Nicolau Malburg - (Schweiuch, Alemanha 1832 - Rio de Janeiro 1890). Mestre-escola na Alemanha, em 1858 fixou residência em Itajaí. Dedicou-se logo ao comércio tendo fundado em 1860 a Cia. Comércio e Indústria Malburg S/A., firma hoje extinta.
Ocupou diversos cargos públicos, tendo sido vereador e presidente da Câmara Municipal em diversas ocasiões. Ao seu trabalho como presidente do legislativo municipal se devem a construção do ex-Hospital Santa Beatriz e a compra da primeira casa para a Câmara de Vereadores. Foi condecorado pelo lmperador Pedro ll com a lmperial Ordem da Rosa no grau de cavaleiro.

Frei Pedro Antônio de Agote - (Espanha - ltajaí - 1834).
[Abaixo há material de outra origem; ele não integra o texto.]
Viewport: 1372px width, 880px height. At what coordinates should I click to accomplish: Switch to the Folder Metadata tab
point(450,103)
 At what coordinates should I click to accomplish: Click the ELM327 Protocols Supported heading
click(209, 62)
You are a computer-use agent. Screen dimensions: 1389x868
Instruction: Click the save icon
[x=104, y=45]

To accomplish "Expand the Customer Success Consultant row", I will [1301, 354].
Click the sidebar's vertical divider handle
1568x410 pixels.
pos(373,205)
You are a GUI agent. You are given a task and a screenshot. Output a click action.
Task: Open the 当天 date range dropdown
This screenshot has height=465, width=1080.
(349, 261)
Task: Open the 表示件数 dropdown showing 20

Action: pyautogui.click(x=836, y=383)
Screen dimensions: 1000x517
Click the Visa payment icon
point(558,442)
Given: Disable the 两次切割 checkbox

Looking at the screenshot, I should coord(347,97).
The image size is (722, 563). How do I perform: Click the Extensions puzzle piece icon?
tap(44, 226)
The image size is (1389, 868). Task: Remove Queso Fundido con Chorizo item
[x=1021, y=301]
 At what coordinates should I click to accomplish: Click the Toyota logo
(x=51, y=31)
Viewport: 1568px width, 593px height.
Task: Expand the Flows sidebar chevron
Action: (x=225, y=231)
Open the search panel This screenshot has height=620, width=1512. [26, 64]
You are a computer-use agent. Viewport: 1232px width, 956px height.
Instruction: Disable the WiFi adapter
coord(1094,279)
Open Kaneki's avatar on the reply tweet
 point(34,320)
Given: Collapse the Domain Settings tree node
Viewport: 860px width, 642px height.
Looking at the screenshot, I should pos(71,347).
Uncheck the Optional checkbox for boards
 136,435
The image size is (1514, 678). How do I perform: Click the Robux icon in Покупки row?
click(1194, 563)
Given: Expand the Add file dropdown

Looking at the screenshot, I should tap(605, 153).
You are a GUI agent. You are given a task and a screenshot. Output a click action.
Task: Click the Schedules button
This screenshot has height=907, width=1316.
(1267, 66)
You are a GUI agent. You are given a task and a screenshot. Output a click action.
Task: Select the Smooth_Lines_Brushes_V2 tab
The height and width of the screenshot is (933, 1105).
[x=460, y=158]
Religioso franciscano nomeado capelão-curado de ltajaí pela provisão episcopal de 31 de março de 1824 de D. José Caetano da Silva Coutinho, Bispo do Rio de Janeiro. Chegou à Ilha de Santa Catarina em 1814, tendo respondido pelas Capelanias de Garopaba e Armação da Piedade. Foi vigário de ltajaí, o primeiro, de 1823 até o seu falecimento em 1834. lnterinamente respondeu também pelas paróquias de Porto Belo e São Francisco do Sul.

Dr. Pedro Ferreira e Silva - (Sant'Ana do Catu-BA - 1861 - Itajaí 1911). Médico estabelecido em ltajaí em 1886. Foi vereador, Presidente da Câmara Municipal, Superintendente Municipal, Deputado Estadual e Federal. Como jornalista, atuou entre outros nos jornais itajaienses "Novidades" e "O Pharol".
Foi o primeiro presidente do "Grêmio Literário 3 de Maio". À sua administração deve o Município a implantação da rede de energia elétrica, o primeiro serviço de abastecimento d'água e outras importantes realizações.

Rachel Liberato Meyer - (Itajaí 1895 - Florianópolis 1959). Filha de tradicional família itajaiense, foi aluna de dona Júlia Miranda de Souza. Quando jovem, participou do corpo cênico da Sociedade Estrela do Oriente. Casada com Ernesto Meyer, tempos depois transferiu sua residência para Capital do Estado. Em 1960, foi publicado por seus filhos o seu livro de crônIcas intitulada "Uma Menina de ltajaí".

Cônego Tomás Adalberto Fontes - (Itajaí 1891 - Blumenau 1961). Ordenado em 1917, foi auxiliar do Cura da Catedral de Florianópolis, jornalista e deputado federal. Fundou e dirigiu por largos anos no Rio de Janeiro a "Revista de Cultura".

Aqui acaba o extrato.